» EXERCISE BRIEF
Lines where the string "agent" appears are to be copied from the entries below.

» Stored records
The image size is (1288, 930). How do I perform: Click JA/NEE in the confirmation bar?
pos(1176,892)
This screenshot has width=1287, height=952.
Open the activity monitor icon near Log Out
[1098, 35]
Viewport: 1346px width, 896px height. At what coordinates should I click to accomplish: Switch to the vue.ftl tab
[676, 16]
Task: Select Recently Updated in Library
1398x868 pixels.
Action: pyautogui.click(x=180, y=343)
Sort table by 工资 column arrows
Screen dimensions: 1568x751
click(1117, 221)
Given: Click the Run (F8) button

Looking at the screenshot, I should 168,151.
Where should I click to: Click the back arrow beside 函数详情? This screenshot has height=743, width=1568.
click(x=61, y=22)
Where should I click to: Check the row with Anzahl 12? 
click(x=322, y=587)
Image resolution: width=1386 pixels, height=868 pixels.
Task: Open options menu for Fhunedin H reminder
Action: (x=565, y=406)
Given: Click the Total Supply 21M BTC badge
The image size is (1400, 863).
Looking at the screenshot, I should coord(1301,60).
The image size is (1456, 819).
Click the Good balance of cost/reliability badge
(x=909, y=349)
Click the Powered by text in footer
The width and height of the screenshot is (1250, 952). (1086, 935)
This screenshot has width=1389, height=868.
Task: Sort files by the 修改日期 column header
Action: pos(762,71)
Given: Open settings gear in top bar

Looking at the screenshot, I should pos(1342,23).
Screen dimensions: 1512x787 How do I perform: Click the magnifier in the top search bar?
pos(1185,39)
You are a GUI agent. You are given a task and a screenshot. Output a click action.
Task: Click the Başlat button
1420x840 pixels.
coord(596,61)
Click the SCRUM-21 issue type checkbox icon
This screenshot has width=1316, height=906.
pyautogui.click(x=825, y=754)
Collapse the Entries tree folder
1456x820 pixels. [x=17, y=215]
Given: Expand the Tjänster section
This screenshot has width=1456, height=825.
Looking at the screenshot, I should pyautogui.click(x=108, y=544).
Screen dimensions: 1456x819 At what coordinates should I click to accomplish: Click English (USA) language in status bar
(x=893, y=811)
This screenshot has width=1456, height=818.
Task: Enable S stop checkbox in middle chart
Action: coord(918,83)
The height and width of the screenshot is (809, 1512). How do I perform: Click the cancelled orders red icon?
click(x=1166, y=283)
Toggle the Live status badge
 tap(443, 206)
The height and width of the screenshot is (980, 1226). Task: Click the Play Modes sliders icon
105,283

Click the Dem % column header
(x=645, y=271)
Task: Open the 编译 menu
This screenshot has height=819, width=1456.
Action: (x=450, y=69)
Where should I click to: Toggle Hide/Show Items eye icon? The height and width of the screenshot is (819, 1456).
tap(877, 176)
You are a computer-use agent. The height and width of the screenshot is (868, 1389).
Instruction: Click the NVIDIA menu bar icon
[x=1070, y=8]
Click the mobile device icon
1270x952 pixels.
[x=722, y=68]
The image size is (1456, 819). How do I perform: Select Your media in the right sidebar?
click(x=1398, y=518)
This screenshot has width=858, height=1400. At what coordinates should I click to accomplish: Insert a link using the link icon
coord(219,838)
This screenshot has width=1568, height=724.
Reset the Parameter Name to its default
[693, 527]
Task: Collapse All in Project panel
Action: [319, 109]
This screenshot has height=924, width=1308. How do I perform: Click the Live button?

» EXERCISE ANSWER
You are a GUI agent. You are given a task and a screenshot. Output a click action.
You are a computer-use agent. The height and width of the screenshot is (868, 1389).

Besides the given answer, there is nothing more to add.